SoFi Hong Kong confirmed a data breach resulting from unauthorized access to a database managed by a third-party vendor. The breach was detected on April 30, 2026, and involves customer information, though the precise data compromised is still under investigation. SoFi has engaged external cybersecurity experts to assist in the response and has communicated with customers to advise precautionary measures. The company has enhanced account monitoring and security controls post-incident. Details such as the extent of the breach, affected customer count, and vendor identity have not been disclosed.
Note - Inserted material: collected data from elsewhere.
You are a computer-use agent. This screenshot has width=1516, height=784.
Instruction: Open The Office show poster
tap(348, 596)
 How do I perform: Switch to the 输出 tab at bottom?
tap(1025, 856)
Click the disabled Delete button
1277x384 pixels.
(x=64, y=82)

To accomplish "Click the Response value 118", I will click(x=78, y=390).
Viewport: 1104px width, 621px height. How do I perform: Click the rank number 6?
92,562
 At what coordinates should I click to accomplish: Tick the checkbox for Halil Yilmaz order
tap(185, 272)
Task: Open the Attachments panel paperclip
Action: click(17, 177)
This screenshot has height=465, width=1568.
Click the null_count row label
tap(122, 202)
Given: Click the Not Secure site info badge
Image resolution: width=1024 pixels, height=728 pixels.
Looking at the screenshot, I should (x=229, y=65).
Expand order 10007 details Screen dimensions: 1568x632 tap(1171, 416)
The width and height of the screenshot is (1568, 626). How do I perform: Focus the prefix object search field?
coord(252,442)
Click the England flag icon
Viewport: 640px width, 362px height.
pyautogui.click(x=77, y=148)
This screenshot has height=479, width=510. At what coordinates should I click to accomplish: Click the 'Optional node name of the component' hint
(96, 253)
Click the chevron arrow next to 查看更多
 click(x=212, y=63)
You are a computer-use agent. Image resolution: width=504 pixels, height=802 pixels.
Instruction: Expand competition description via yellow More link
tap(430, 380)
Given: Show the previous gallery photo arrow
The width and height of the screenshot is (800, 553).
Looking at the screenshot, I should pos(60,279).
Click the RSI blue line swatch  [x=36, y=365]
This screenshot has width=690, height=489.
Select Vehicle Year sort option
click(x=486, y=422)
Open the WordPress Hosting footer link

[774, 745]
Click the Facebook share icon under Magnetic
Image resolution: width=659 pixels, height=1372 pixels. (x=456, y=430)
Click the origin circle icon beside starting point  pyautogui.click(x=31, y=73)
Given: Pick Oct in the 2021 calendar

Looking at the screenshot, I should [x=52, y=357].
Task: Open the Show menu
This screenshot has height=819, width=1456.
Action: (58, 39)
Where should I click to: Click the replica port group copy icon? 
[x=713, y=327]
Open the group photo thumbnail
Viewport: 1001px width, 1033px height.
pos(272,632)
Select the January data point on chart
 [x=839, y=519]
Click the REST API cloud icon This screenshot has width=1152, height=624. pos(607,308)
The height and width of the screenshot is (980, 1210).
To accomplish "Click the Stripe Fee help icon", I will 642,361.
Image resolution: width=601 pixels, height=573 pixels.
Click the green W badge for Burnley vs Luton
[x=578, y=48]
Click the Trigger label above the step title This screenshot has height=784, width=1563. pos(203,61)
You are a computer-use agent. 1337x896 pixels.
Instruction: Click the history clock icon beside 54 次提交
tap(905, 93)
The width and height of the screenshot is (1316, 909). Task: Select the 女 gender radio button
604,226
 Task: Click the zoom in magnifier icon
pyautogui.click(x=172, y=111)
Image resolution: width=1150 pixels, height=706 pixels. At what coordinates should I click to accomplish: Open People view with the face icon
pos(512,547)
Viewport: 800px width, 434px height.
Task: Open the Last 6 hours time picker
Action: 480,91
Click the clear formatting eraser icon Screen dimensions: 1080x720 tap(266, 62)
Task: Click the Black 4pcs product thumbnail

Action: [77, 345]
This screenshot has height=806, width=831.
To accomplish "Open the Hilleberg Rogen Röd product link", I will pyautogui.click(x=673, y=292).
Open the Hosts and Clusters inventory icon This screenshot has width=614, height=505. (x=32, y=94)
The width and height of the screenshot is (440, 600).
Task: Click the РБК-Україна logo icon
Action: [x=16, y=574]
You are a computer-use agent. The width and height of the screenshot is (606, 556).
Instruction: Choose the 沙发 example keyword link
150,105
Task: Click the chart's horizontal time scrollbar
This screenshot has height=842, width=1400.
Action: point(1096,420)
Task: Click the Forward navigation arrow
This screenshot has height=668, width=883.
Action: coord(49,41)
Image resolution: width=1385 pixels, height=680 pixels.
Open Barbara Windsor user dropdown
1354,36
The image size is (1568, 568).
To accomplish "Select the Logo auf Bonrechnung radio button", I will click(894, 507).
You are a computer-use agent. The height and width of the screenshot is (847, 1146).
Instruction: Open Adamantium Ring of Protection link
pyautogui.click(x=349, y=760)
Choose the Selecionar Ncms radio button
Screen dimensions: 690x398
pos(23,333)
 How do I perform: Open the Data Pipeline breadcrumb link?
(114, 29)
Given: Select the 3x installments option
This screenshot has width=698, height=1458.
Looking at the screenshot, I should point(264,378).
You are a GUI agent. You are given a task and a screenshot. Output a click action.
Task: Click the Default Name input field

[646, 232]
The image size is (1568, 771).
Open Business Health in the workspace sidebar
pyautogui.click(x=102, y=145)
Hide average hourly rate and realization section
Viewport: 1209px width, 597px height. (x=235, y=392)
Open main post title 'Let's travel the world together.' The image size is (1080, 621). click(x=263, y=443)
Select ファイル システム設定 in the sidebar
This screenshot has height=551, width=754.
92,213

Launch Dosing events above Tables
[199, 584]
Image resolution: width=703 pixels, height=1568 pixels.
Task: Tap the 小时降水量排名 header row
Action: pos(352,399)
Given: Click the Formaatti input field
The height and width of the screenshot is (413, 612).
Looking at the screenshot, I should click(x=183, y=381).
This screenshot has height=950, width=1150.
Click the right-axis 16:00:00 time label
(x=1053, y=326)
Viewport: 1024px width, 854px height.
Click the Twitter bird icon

The breach potentially exposed customer information held in a third-party vendor's database, but the exact nature and extent of the data compromised are currently unknown. This uncertainty may increase risks of phishing, fraud, or identity theft for affected customers. SoFi has not reported any extortion or confirmed exploitation in the wild. The incident impacts customer trust and may require ongoing monitoring and response efforts.

SoFi has implemented additional safeguards and monitoring on affected accounts and is actively investigating the incident with third-party cybersecurity assistance. Customers are advised to update passwords, enable two-factor authentication where available, monitor accounts for suspicious activity, and be cautious of unsolicited communications. Since this is a third-party breach, SoFi is managing remediation efforts internally. Patch status is not applicable as this is a data breach event rather than a software vulnerability.